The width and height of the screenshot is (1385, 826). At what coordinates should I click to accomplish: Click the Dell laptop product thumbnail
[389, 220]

==

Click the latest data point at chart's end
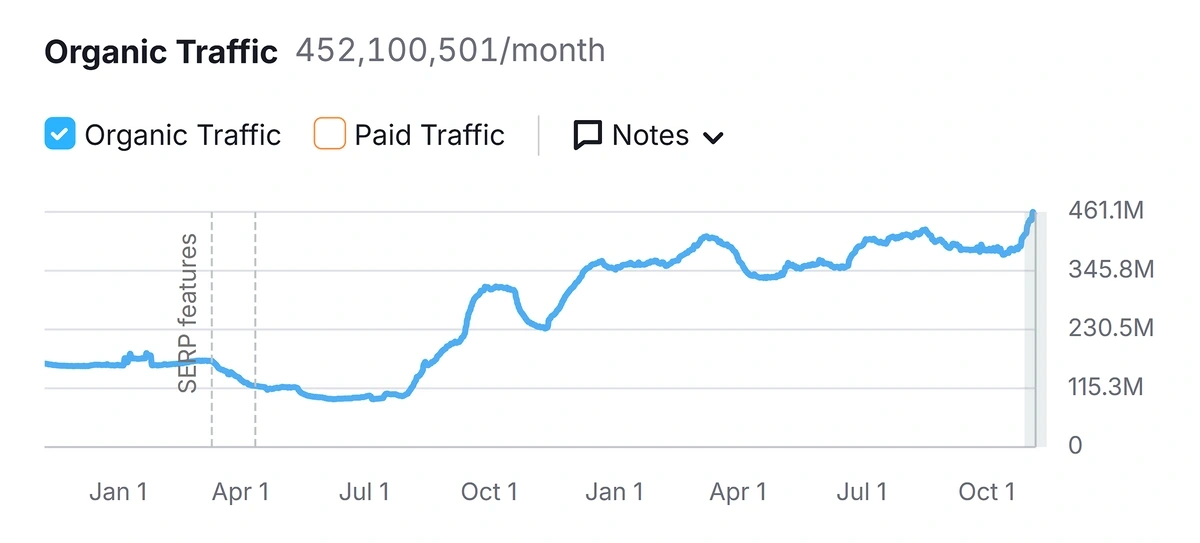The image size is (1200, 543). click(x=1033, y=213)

--

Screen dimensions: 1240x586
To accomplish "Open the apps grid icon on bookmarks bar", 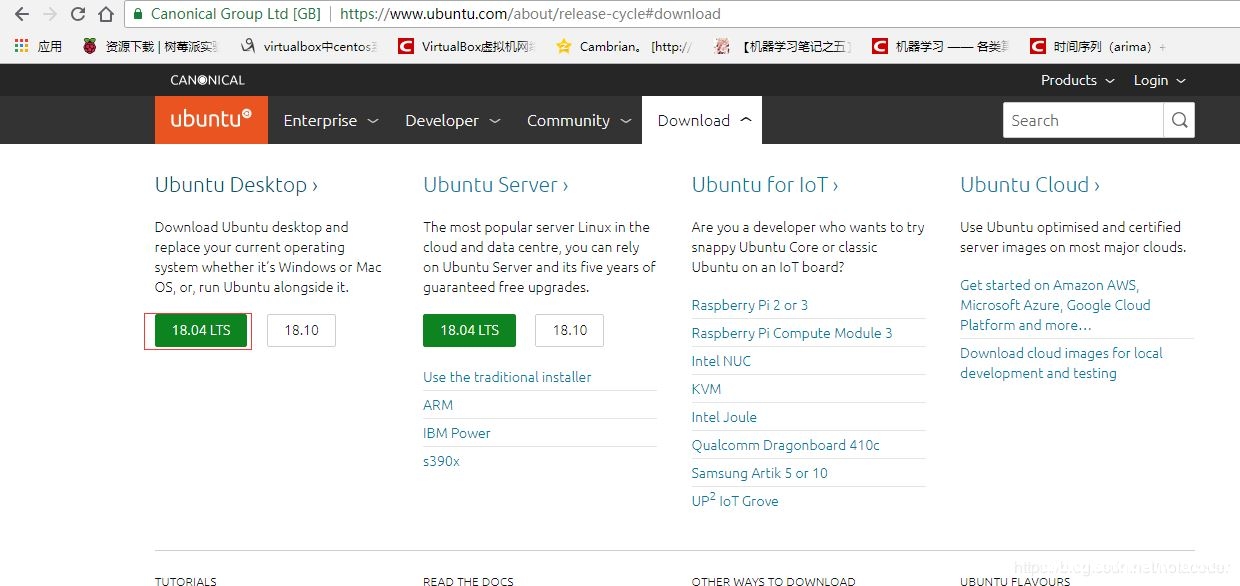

Exercise:
Can you print the lines from the one containing "Screen dimensions: 1240x586" up to and including the one containing "the apps grid", word for word, without the pictures?

Final result:
Screen dimensions: 1240x586
To accomplish "Open the apps grid icon on bookmarks bar", 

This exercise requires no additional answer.